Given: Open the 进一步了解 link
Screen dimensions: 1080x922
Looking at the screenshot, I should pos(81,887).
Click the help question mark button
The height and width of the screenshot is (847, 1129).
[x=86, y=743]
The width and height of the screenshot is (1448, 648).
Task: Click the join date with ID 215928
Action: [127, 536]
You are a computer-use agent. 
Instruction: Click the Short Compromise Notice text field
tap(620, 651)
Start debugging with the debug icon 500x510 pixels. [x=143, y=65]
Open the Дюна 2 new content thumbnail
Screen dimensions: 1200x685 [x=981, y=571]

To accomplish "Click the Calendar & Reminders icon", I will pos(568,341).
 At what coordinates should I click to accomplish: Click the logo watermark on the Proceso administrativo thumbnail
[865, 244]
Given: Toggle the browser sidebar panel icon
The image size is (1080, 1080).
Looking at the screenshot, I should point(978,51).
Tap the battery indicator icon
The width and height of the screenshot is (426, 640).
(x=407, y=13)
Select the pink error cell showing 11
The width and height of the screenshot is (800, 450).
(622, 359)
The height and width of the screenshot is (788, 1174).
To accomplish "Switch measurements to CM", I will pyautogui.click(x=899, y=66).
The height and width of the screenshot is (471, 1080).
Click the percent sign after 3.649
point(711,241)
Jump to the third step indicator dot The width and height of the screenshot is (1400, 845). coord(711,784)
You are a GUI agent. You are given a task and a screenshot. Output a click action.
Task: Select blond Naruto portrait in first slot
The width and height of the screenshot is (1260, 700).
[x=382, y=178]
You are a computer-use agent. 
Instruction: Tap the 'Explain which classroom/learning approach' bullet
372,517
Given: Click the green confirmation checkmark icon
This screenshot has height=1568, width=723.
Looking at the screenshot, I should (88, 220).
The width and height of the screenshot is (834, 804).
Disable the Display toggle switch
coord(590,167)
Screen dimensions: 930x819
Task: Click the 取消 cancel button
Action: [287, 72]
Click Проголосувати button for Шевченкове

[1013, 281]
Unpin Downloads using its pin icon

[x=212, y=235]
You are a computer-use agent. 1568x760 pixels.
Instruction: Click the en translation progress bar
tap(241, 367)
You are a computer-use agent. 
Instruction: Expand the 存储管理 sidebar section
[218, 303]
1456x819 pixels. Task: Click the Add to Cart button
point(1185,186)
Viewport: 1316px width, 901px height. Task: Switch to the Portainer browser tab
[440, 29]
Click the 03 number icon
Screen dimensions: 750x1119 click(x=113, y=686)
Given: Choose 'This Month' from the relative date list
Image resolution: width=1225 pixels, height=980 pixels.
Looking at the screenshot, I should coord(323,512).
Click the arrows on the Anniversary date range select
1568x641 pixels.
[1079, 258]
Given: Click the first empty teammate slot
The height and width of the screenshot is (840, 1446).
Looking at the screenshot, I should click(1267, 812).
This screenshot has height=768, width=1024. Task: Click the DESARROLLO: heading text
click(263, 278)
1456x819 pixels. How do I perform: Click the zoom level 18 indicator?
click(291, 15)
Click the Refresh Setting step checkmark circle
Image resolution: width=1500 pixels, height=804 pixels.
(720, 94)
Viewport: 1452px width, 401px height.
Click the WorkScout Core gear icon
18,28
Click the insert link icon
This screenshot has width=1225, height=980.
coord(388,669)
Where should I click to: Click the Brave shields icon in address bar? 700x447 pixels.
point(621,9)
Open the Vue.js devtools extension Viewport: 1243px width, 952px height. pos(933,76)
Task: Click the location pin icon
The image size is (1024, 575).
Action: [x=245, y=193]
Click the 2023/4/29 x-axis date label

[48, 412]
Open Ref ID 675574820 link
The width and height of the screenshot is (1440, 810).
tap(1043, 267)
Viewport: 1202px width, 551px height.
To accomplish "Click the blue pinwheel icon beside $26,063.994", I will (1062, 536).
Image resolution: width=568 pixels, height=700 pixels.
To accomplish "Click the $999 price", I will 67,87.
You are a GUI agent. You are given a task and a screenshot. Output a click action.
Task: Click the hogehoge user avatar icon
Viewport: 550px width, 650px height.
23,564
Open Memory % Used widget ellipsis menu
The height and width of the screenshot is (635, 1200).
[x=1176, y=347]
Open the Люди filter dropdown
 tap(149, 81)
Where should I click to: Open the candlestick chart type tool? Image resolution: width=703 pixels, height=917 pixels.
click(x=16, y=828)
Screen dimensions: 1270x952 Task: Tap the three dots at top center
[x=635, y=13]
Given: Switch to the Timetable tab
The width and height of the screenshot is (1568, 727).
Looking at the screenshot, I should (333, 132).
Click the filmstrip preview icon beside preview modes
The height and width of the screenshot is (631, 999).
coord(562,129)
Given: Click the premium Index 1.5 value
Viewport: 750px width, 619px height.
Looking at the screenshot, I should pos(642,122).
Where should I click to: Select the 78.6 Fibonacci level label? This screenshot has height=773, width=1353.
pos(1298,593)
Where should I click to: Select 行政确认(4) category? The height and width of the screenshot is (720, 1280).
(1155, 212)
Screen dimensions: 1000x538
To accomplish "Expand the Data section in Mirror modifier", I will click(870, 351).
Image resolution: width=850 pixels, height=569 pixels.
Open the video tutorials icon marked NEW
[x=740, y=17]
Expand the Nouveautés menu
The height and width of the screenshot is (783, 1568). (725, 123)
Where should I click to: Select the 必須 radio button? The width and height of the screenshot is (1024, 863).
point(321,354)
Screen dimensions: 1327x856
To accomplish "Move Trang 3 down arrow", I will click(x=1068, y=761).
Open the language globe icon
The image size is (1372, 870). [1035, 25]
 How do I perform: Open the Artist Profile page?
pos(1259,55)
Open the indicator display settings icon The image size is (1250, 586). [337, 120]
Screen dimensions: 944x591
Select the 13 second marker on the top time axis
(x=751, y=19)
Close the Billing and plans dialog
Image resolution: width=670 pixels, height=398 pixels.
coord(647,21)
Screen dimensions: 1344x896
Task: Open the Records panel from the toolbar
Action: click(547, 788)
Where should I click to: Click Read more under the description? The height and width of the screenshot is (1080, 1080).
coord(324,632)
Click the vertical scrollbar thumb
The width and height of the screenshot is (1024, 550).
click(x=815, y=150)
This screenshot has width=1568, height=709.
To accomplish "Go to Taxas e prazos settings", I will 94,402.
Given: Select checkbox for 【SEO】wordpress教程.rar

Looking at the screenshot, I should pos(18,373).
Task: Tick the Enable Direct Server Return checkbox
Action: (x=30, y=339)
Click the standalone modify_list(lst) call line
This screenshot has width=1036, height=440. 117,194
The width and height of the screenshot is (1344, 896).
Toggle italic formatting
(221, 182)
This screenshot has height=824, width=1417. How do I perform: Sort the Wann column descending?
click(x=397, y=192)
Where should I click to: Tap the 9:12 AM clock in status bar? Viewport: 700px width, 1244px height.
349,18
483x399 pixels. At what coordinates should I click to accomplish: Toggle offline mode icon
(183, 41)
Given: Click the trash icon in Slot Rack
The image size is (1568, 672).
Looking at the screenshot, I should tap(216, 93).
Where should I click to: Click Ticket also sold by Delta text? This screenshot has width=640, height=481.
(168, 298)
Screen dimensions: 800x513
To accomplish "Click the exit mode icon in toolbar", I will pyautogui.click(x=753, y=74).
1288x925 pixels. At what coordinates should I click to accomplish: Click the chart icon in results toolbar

● ● ● ● ●

◆ Exercise description
From the records above, print exactly the lines that run from the line with "Where should I click to: Select 行政确认(4)" to the line with "Close the Billing and plans dialog", inclusive.

◆ Task solution
Where should I click to: Select 行政确认(4) category? The height and width of the screenshot is (720, 1280).
(1155, 212)
Screen dimensions: 1000x538
To accomplish "Expand the Data section in Mirror modifier", I will click(870, 351).
Image resolution: width=850 pixels, height=569 pixels.
Open the video tutorials icon marked NEW
[x=740, y=17]
Expand the Nouveautés menu
The height and width of the screenshot is (783, 1568). (725, 123)
Where should I click to: Select the 必須 radio button? The width and height of the screenshot is (1024, 863).
point(321,354)
Screen dimensions: 1327x856
To accomplish "Move Trang 3 down arrow", I will click(x=1068, y=761).
Open the language globe icon
The image size is (1372, 870). [1035, 25]
 How do I perform: Open the Artist Profile page?
pos(1259,55)
Open the indicator display settings icon The image size is (1250, 586). [337, 120]
Screen dimensions: 944x591
Select the 13 second marker on the top time axis
(x=751, y=19)
Close the Billing and plans dialog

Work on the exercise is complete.